We believe that with rare exceptions consumers and businesses have a right to know when the government accesses their emails or records. Yet it’s becoming routine for the U.S. government to issue orders that require email providers to keep these types of legal demands secret. We believe that this goes too far and we are asking the courts to address the situation.
Source: Keeping secrecy the exception, not the rule: An issue for both consumers and businesses – Microsoft on the Issues
We believe these actions violate two of the fundamental rights that have been part of this country since its founding. These lengthy and even permanent secrecy orders violate the Fourth Amendment, which gives people and businesses the right to know if the government searches or seizes their property. They also violate the First Amendment, which guarantees our right to talk to customers about how government action is affecting their data.
We have found that the damage that could be caused by law enforcement exceptional access requirements would be even greater today than it would have been 20 years ago. In the wake of the growing economic and social cost of the fundamental insecurity of today’s Internet environment, any proposals that alter the security dynamics online should be approached with caution. Exceptional access would force Internet system developers to reverse forward secrecy design practices that seek to minimize the impact on user privacy when systems are breached. The complexity of today’s Internet environment, with millions of apps and globally connected services, means that new law enforcement requirements are likely to introduce unanticipated, hard to detect security flaws.
Source: DSpace@MIT: Keys Under Doormats: Mandating insecurity by requiring government access to all data and communications
“When a company, a communications company or a ISP or social media company elects to build in its software encryption, end-to-end encryption, and leaves no ability for even the company to access that, we don’t have the means by which to see the content”, he added.

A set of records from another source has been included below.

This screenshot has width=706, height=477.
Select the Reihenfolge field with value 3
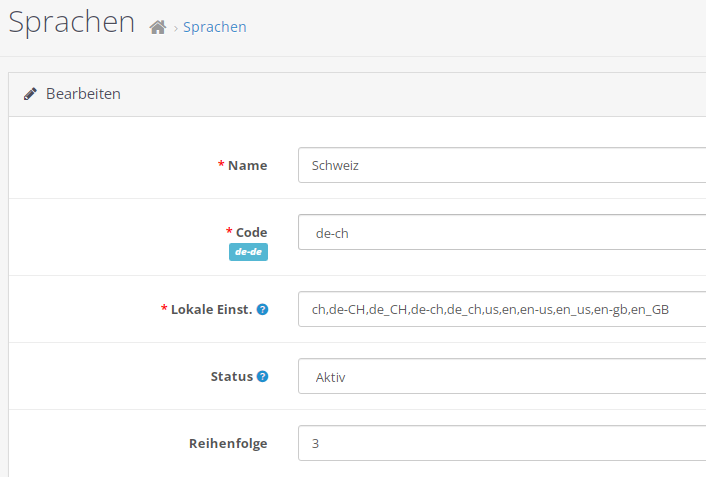point(502,443)
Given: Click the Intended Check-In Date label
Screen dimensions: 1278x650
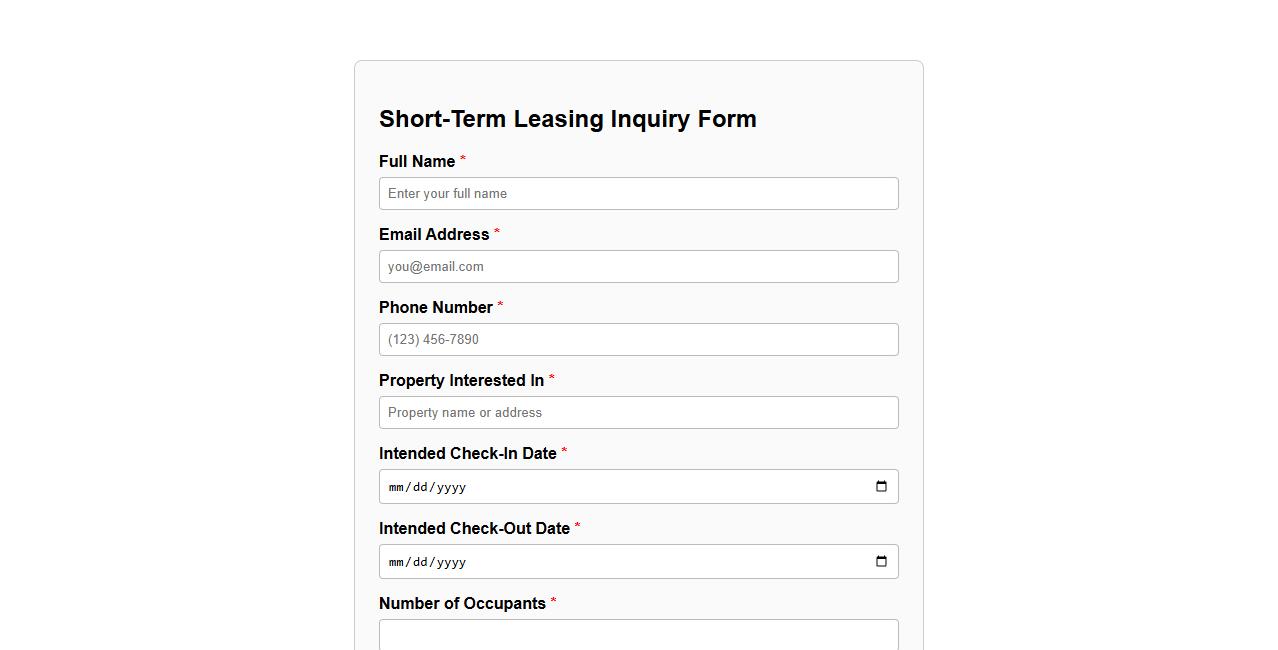Looking at the screenshot, I should pyautogui.click(x=469, y=453).
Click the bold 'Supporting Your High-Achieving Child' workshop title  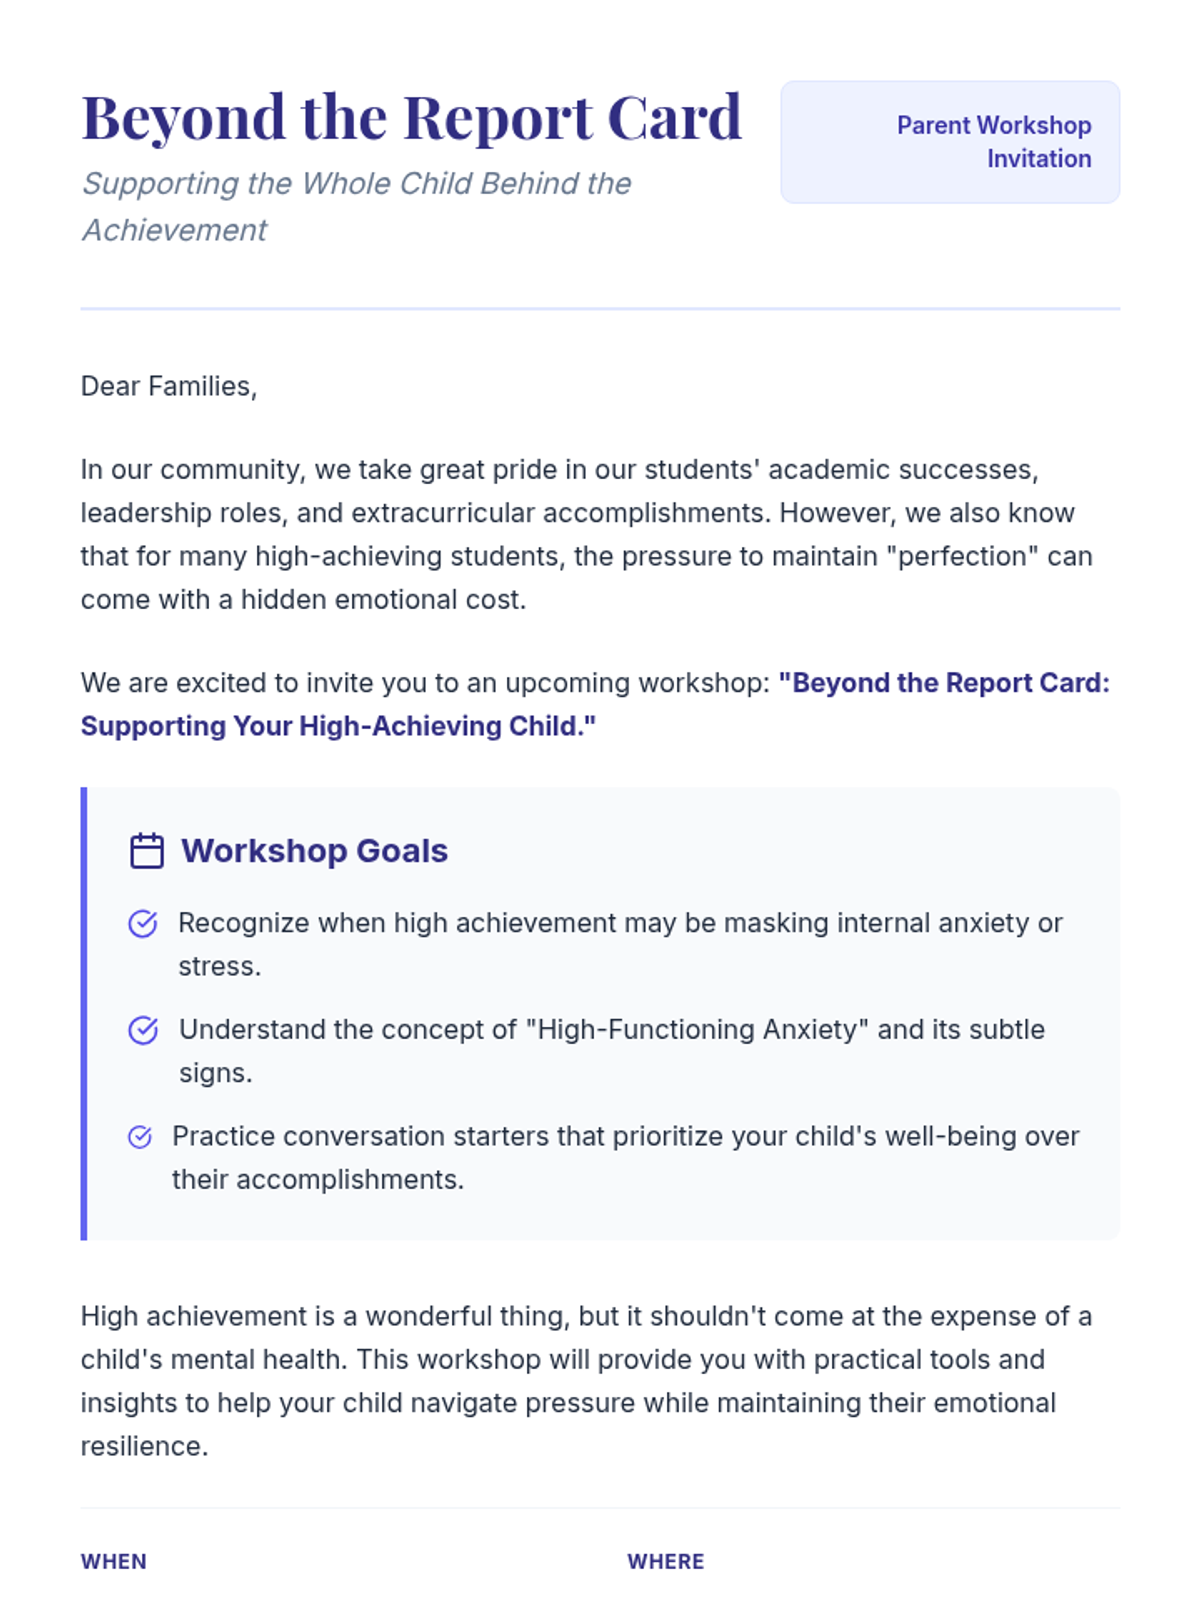(338, 726)
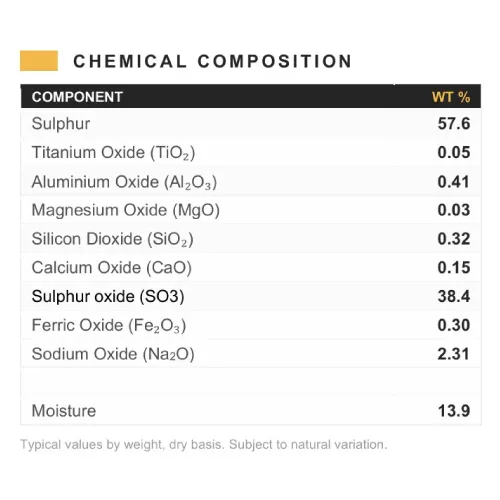Image resolution: width=500 pixels, height=500 pixels.
Task: Select the Magnesium Oxide (MgO) row
Action: pyautogui.click(x=251, y=210)
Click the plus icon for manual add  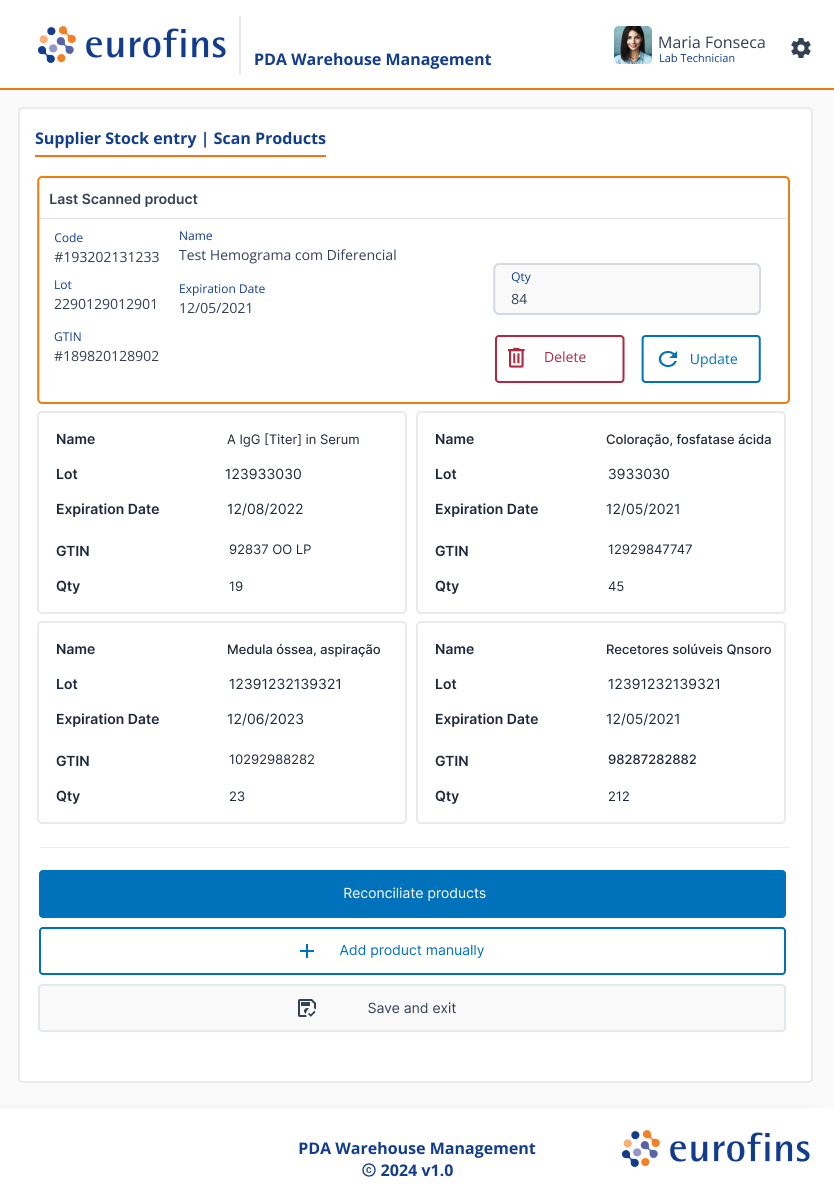coord(307,951)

“When we intercept it, we intercept encrypted communications. So that’s the challenge: working with those companies to build technological solutions to prevent encryption above all else.
Source: FBI anti-terror official calls on tech firms to ‘prevent encryption above all else’ | Technology | The Guardian
Steinbach insisted that he wasn’t asking for a “back door” to be built into encryption products, telling legislators that “we’re not looking at going through a back door or being nefarious.”
He proposes using the side door, the door no one else knows about, instead.